What is a private network in terms of PCI DSS?
Just because a network might be ‘private’ in terms of PCI DSS, for example MPLS, IP-VPN, leased line, X.25 et al does NOT mean it is out of scope for PCI DSS.
Being ‘private’ negates ONE control, and that is that you don’t need to encrypt traffic that passes over a ‘private’ network (control 4.1).
ALL other controls still apply!
So if you use an MPLS, IP-VPN, leased line or X.25 provider and decide not to encrypt the data before it hits the provider’s equipment (including customer premise equipment/CPE), then that whole network is in scope for PCI DSS.
Also in scope are the systems that the provider uses to manage that network, as potentially a sysadmin could capture all traffic that passes through it (including your unencrypted card numbers).
It is very rare for a telco to commit to PCI DSS Compliance due to scale and cost, so before you go hammering down their doors and wave a RoC in their faces, seriously consider encrypting sensitive data before it leaves your domain, be this on a ‘private’ or ‘public’ network.
This brings up the question of "Who cares?" According to our QSA, our PCI compliance status does not depend on the compliance status of third parties. The telecom provider is a third-party. And we only get asked about our compliance status.
This is one of the biggest reasons companies don't care about PCI; it attempts to bring the entire world into their circle of responsibility.
And since no company that has been breached has ever been found to be compliant at the time of the breach, and there have been thousands, what does all of the costs associated with PCI return to us? Not much. We're going to get fined anyway and we'll just fight it.
I feel that's a very dangerous comment for your QSA to have made.
Third parties are a HUGE risk to card holder data if not managed properly and I would recommend you conduct a risk assessment of your third party interactions as soon as possible.
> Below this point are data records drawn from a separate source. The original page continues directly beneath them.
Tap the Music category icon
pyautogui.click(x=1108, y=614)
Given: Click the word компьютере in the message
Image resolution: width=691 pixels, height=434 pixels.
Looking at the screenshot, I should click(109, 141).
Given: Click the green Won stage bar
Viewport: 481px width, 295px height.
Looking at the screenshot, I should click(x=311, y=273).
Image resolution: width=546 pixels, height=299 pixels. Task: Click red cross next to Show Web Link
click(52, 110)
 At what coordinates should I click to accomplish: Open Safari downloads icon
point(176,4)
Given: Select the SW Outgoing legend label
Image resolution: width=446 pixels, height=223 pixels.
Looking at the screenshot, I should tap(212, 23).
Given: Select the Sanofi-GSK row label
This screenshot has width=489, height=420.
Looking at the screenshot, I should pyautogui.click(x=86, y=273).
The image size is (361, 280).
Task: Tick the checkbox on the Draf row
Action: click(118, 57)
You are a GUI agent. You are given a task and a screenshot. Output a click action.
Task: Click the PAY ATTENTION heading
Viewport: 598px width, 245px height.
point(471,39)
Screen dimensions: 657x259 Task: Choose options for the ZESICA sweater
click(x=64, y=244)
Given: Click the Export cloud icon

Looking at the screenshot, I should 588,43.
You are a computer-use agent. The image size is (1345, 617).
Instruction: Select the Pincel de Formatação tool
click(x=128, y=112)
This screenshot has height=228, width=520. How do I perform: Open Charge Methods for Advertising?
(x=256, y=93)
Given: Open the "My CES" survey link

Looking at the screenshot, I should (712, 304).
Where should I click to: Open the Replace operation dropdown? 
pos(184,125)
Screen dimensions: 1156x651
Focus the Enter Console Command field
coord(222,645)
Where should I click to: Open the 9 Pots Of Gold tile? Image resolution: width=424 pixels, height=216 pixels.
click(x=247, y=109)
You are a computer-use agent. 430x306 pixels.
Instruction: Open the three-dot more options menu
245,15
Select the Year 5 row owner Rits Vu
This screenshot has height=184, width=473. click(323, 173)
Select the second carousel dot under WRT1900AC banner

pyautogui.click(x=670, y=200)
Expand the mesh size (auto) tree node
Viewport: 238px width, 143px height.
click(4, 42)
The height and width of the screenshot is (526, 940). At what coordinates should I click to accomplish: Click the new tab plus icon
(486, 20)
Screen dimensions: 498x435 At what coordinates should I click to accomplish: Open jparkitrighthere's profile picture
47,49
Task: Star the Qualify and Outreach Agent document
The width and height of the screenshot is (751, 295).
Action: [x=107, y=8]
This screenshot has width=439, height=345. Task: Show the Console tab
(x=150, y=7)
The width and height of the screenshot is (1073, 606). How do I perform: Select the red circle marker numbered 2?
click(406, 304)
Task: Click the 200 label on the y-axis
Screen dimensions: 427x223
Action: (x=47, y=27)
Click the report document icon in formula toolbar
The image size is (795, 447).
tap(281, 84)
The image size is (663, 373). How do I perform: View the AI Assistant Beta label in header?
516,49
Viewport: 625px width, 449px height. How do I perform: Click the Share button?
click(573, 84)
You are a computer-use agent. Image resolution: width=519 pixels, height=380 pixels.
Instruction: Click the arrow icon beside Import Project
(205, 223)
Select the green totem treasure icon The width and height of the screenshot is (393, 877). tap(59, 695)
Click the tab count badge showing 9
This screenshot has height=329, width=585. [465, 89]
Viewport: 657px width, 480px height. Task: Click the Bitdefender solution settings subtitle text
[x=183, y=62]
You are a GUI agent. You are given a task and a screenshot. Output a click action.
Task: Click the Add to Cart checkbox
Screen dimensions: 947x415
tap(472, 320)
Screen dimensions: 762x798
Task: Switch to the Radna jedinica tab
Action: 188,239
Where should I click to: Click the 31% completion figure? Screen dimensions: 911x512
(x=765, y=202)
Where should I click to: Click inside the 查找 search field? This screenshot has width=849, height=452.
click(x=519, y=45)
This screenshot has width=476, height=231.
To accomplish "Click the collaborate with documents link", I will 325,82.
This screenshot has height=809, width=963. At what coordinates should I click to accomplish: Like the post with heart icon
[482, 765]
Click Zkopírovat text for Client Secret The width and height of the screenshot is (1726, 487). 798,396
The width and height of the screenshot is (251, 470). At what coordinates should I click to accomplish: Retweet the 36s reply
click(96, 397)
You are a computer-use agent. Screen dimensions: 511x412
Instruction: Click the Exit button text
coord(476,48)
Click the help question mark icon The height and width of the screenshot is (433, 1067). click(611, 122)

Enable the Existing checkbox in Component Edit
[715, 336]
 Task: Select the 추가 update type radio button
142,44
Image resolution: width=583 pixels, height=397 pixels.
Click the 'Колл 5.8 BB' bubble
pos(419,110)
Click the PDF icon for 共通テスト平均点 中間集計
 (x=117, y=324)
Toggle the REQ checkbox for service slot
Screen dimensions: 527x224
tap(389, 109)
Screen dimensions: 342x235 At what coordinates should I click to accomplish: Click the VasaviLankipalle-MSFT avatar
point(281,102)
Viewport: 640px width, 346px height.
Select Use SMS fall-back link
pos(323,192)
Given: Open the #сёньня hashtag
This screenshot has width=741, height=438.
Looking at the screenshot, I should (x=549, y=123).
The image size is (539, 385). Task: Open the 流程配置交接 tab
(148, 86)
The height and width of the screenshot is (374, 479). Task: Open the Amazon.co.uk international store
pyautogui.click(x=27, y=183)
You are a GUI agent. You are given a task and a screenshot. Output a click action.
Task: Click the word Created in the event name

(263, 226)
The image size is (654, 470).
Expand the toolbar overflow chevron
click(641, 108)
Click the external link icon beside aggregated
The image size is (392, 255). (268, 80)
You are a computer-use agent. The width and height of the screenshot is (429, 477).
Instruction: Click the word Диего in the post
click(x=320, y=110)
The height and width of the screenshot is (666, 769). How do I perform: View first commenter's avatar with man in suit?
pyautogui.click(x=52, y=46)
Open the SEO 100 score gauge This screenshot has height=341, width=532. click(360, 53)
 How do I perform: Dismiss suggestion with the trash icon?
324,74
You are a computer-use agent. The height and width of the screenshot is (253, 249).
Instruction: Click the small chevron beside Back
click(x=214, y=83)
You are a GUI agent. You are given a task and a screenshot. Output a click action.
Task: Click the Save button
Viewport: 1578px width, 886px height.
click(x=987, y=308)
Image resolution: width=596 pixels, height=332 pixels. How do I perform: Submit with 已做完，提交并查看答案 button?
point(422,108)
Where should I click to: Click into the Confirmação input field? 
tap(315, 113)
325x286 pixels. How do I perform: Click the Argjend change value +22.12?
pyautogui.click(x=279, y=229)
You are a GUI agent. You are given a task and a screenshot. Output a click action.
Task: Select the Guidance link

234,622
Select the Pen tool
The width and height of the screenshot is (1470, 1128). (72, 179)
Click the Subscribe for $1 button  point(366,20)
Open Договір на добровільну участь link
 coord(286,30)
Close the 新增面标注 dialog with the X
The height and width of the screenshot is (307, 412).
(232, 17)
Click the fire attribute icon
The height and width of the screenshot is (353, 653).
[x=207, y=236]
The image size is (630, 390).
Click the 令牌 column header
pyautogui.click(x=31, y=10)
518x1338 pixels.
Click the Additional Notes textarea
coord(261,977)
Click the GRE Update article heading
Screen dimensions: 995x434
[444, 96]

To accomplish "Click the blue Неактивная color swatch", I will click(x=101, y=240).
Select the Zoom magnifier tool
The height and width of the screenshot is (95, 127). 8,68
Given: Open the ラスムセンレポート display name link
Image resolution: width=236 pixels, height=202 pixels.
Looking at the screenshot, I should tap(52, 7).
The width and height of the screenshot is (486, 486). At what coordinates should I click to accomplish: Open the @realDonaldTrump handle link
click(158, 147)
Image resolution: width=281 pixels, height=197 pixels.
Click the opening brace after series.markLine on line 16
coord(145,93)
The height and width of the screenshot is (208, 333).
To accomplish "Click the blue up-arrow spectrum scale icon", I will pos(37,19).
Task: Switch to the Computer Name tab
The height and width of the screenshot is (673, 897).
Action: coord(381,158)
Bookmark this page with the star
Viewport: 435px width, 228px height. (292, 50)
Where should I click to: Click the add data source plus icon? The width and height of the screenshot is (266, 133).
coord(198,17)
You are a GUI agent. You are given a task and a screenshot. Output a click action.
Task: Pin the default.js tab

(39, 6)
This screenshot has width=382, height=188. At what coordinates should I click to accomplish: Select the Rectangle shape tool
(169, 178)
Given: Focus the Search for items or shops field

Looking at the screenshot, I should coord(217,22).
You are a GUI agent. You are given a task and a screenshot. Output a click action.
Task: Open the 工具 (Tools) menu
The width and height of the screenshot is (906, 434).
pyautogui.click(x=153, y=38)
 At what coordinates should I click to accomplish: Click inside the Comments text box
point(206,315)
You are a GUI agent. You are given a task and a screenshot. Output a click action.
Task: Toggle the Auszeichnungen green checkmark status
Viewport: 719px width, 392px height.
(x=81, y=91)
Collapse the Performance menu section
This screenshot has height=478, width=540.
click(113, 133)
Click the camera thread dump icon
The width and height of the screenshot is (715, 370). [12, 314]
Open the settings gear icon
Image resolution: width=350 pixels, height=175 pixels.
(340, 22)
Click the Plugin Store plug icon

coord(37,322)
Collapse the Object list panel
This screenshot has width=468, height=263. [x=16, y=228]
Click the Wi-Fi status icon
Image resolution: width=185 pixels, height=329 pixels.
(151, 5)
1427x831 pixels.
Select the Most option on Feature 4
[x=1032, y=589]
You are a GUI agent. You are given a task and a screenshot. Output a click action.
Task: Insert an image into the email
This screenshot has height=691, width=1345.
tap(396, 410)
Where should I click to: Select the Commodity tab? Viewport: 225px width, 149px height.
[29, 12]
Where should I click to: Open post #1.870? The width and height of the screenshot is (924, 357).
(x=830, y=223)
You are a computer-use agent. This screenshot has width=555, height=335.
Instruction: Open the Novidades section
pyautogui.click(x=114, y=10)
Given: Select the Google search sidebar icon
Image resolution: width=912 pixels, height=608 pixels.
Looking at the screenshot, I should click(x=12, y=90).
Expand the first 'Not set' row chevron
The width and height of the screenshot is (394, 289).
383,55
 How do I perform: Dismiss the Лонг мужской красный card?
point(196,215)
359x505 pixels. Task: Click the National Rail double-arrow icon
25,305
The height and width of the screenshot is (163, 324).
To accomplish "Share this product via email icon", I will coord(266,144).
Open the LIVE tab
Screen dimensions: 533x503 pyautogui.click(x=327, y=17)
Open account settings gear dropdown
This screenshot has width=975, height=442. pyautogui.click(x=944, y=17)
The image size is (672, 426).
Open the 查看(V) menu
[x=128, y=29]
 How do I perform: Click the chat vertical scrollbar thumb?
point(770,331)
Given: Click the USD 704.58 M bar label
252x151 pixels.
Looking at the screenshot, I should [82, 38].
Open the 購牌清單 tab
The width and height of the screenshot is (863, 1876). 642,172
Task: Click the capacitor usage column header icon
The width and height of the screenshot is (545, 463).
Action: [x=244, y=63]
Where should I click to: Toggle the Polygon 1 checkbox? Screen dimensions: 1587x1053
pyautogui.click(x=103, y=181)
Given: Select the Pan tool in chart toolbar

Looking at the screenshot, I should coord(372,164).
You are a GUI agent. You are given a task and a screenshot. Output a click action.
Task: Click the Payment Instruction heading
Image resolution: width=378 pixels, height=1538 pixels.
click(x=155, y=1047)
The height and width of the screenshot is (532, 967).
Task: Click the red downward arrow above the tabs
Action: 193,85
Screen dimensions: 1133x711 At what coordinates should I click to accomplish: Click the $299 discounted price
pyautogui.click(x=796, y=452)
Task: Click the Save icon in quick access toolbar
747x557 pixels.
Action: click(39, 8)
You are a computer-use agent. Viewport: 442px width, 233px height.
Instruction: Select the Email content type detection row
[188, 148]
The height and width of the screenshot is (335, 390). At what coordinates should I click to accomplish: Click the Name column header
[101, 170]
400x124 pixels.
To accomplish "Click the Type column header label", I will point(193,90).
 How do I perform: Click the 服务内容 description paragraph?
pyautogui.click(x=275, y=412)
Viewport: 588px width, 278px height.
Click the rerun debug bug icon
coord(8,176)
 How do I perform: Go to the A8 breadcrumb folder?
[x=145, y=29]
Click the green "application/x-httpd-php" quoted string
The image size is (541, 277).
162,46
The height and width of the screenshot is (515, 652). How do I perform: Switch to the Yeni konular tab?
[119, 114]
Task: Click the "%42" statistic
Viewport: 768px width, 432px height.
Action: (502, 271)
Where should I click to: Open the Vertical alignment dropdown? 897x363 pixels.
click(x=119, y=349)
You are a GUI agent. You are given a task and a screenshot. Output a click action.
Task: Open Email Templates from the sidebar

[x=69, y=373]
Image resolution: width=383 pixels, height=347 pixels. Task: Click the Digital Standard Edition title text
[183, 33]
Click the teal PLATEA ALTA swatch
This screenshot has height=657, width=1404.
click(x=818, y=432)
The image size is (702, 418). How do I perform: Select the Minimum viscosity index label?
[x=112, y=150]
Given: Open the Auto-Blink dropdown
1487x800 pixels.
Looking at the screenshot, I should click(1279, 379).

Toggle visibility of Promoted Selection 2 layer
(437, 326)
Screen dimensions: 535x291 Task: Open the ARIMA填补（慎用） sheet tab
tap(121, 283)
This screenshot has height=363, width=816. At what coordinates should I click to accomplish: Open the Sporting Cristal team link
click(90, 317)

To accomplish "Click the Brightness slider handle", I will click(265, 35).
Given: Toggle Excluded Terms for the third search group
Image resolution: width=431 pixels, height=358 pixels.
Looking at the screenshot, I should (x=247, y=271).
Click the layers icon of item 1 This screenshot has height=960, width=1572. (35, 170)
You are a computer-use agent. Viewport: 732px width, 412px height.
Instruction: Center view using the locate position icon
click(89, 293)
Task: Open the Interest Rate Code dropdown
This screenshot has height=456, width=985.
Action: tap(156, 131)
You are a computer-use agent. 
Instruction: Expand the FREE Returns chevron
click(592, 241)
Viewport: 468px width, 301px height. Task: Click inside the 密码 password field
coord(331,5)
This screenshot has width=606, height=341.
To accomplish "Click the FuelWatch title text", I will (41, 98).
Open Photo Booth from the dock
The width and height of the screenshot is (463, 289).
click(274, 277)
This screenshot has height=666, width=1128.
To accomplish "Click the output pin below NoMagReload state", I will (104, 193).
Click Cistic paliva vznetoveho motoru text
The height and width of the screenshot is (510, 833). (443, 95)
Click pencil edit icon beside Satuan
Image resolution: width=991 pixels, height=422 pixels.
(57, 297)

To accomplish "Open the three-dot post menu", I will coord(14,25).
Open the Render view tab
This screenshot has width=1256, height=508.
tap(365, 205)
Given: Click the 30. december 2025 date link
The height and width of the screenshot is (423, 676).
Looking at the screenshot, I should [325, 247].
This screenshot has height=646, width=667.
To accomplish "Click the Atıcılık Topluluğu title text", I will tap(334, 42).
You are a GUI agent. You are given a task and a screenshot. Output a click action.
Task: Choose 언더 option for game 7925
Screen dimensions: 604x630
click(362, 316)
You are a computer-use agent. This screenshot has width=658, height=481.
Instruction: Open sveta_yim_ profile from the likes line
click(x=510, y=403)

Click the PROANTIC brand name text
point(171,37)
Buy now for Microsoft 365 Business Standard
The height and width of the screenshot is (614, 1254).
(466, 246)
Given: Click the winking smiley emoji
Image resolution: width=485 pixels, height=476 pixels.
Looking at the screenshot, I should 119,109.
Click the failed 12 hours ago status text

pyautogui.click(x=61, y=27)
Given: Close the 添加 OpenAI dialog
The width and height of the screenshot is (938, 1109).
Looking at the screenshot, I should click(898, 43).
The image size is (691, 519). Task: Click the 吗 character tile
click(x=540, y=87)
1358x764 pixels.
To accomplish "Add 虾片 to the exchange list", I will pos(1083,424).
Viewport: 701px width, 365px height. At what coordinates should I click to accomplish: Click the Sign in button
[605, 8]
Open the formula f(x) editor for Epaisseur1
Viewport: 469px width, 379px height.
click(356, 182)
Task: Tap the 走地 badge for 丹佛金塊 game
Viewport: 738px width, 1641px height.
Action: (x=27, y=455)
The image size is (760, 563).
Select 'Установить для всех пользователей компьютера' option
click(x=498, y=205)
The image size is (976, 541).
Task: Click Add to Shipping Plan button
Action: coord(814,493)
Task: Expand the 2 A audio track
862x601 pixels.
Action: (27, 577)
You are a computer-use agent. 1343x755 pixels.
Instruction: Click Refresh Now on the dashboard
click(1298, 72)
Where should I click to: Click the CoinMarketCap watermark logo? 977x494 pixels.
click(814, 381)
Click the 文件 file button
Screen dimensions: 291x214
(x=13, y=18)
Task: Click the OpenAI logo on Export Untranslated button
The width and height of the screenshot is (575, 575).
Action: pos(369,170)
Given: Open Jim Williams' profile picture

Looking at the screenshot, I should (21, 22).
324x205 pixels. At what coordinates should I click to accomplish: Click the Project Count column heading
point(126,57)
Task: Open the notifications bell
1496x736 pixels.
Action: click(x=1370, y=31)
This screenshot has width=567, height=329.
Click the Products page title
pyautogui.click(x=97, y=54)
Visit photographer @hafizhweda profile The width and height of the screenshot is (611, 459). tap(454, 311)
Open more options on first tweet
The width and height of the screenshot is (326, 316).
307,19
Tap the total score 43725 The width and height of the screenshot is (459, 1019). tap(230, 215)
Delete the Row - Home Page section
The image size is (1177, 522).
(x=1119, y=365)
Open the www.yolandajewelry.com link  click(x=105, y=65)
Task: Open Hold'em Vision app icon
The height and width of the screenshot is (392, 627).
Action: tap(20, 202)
It's not uncommon for large retailers to outsource their WAN function, just make sure sensitive data is encrypted prior.
Dangerous or not, it's true. All that's needed is a program to monitor third parties.
PCI compliance does not buy us a thing. If it's not a matter of "if" a company will get breached, it's a question of "when". The statistics prove it. Being breached is de facto proof you were not PCI compliant.
PCI is nothing more than a very expensive insurance policy premium where you have zero chance of collecting on it. That's a bad investment in anybody's world.